The UK's Turin Brakes may be the contemporary crowd-puller headlining this year's annual Gum Ball get together at Dashville, but for the festival director Matt Johnston, the act he's looking forward to most, a dream come true, is the duo representing the musical legacy of Redgum, singer songwriters John Schumann and Hugh McDonald.
There's a certain appropriateness to their acoustic performance since this year, The Gum Ball kicks off on ANZAC Day. After all, Redgum's biggest hit was I Was Only 19, Schumann's seminal paean to the Diggers of the Vietnam War, which this year celebrates its 30th anniversary, originally recorded and released in 1983 as part of the album, Caught In The Act. In recognition of that fact, Schumann and McDonald have just recorded and released a new version of the Redgum track, The Long Run, while the “unplugged” version of I Was Only 19 recorded by John Schumann & The Vagabond Crew in 2008 for their album, Behind The Lines, has been re-released by ABC Music, and Allen & Unwin are publishing an illustrated children's book of the song next year.

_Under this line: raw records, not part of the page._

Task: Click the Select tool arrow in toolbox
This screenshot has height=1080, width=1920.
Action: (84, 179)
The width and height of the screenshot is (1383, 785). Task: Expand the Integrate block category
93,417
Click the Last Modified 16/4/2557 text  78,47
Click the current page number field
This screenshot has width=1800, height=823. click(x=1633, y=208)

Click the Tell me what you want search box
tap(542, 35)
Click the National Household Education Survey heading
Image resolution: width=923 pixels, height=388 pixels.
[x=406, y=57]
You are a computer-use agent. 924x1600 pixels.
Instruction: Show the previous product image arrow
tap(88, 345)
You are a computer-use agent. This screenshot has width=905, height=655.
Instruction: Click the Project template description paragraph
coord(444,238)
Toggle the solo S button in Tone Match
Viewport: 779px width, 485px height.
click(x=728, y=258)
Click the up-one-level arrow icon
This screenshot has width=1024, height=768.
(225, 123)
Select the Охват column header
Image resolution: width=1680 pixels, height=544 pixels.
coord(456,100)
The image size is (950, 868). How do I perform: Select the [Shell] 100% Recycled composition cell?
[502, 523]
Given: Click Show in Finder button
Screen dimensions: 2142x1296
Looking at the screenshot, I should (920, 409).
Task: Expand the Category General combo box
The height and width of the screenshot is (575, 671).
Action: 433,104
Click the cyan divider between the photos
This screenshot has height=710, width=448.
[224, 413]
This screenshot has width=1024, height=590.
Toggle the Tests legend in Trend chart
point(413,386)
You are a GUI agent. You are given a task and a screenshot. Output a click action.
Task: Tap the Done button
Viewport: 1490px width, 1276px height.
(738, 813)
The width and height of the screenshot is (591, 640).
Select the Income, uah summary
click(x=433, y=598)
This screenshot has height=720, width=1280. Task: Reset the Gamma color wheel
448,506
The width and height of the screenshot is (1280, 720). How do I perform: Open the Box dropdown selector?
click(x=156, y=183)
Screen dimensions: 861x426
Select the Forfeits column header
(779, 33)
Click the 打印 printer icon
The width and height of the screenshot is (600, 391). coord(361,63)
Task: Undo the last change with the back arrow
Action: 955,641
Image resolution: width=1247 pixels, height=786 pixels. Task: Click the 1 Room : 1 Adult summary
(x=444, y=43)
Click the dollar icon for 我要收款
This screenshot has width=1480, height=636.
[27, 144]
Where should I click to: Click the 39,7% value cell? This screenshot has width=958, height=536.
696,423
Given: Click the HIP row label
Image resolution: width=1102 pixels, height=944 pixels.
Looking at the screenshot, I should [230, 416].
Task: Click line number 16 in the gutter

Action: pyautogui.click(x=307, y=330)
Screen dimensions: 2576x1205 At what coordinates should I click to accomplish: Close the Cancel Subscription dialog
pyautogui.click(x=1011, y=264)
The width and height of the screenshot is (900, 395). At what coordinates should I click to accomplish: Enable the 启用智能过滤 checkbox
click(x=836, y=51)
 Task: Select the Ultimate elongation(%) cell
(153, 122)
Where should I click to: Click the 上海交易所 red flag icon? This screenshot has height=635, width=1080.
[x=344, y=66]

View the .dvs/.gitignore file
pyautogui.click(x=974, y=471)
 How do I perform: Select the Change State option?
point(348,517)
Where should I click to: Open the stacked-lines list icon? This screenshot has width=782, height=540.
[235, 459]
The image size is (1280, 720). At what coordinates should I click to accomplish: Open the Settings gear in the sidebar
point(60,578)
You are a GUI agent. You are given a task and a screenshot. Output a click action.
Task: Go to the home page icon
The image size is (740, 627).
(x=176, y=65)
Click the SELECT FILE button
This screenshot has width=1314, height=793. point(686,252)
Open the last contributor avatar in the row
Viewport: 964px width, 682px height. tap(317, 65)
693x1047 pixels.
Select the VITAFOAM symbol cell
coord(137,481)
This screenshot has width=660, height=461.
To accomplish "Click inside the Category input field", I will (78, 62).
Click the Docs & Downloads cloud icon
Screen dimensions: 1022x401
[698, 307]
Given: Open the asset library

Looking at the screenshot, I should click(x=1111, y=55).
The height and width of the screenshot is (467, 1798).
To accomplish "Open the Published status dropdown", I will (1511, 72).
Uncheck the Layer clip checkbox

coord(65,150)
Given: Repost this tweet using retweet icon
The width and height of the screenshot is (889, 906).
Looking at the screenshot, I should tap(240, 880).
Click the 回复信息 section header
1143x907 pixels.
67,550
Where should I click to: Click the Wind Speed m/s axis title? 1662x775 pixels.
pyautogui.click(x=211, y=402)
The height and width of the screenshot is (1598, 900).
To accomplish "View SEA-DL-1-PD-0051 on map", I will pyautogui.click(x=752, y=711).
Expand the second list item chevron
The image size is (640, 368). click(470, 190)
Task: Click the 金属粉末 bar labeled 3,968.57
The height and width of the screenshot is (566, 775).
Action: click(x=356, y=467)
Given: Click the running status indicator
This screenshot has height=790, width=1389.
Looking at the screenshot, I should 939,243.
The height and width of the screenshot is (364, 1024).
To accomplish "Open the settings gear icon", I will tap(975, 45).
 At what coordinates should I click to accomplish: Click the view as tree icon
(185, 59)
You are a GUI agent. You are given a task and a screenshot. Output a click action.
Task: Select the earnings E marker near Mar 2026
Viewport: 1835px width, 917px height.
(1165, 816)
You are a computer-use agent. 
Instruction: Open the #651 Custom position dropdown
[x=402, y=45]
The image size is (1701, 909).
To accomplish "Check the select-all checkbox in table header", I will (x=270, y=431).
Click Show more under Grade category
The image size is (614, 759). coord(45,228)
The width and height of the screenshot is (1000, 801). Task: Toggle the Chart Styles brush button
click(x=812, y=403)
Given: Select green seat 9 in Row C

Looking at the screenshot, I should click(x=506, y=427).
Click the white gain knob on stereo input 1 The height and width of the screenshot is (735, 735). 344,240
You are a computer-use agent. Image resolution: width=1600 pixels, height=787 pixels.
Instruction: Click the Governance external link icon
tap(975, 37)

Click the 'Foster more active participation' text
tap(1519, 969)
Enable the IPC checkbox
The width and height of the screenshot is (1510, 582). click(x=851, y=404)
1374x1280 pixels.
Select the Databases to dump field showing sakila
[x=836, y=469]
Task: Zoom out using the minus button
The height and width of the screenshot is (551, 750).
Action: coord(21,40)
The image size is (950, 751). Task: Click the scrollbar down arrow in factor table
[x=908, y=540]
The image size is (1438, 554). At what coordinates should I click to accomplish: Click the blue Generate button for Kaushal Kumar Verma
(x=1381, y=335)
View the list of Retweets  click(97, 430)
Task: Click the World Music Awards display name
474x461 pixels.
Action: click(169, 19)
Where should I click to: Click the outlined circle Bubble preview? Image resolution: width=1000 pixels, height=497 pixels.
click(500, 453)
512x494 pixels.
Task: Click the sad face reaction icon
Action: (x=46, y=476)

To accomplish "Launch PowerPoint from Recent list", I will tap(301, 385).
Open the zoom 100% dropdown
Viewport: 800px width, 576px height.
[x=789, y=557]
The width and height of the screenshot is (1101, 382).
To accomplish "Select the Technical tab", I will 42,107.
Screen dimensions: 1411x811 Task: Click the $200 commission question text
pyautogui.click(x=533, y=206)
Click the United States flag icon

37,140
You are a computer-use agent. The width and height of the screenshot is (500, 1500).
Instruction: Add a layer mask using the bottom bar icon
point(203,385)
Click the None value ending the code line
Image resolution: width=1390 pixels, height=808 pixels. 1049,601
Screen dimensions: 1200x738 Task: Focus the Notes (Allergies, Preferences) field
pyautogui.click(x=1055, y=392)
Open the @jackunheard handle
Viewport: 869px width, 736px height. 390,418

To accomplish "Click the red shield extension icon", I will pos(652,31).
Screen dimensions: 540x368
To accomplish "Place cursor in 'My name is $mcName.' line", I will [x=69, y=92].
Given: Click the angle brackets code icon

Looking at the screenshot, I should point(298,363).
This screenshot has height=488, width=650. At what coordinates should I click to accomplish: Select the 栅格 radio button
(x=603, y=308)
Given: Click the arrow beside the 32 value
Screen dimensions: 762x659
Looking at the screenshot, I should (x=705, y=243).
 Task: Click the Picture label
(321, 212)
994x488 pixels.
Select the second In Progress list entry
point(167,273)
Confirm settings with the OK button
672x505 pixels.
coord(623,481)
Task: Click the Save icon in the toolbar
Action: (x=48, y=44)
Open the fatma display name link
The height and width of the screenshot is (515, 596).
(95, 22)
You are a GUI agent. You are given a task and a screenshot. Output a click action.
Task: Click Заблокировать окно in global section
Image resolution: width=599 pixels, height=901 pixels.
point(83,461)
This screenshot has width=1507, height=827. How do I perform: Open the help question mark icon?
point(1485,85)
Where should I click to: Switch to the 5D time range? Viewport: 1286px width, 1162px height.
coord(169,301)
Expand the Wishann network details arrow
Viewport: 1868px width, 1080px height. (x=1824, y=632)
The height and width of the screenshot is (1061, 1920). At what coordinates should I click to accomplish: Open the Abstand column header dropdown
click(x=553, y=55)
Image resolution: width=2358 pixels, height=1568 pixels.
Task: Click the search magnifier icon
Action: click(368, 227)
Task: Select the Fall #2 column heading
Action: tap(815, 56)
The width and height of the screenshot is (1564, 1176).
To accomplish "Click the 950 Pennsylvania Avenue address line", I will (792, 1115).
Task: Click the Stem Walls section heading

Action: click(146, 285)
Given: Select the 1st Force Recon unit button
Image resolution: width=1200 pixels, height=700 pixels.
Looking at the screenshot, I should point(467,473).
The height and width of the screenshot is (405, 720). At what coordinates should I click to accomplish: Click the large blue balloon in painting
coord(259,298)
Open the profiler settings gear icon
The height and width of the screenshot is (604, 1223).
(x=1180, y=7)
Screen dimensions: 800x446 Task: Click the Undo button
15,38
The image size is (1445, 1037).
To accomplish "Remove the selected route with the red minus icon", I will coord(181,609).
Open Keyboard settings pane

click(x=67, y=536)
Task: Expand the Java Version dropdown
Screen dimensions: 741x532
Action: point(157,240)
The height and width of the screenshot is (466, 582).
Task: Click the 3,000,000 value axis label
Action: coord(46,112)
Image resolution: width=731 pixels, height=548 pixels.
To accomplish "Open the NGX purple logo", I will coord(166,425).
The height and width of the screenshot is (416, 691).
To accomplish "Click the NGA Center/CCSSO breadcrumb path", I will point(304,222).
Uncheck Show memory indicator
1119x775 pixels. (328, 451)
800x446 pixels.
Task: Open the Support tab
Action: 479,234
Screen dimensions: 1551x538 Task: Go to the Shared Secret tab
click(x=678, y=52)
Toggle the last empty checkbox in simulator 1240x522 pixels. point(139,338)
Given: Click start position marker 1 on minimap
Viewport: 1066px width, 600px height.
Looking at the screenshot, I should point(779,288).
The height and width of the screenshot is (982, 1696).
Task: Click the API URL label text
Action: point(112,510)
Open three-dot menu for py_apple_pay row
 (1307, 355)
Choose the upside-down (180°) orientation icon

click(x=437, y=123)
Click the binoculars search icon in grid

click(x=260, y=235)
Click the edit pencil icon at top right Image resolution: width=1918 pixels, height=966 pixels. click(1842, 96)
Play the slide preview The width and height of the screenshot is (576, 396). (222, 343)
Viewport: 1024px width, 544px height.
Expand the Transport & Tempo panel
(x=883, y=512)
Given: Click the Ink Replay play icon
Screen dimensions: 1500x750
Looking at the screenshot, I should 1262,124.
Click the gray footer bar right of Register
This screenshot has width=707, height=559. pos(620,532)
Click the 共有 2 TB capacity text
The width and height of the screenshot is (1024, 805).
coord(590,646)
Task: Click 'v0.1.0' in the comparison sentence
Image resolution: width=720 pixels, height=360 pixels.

“One way or another, Hughie and I, all the time, a song pops up and we record it when we get some time and, you know, bung it in the vault and when we've got enough, we release an album.” Schumann explains the workings of today's Redgum, essentially just the two of them now, though only Schumann is a founding member, McDonald joining the band, which began in 1975, in 1982, Redgum as a band breaking up in 1991, Schumann having already departed in 1985. Schumann released a debut solo album, Etched In Blue, in 1987 before throwing himself into the political fray, first through rallies against the late Joh Bjelke-Petersen and the proposed damming of the Franklin River, and then taking up the position of Chief of Staff to the then Leader of the Australian Democrats, Meg Lees, in 1998. Despite coming close to winning a seat, he opted to concentrate on his family and music and set up a communications, PR and consultancy company, returning to music with an album based on the poetry of Henry Lawson. McDonald is a member of his current band The Vagabond Crew.
“And then Hughie and I do what we affectionately refer to as The Hughie & Schuie Show – we go off to festivals and do our duo thing, which is really, really cool and which is what we're doing at The Gum Ball. We love playing as the duo but probably the first love is the band, which, as my wife never ceases to point out, is an expensive little pet!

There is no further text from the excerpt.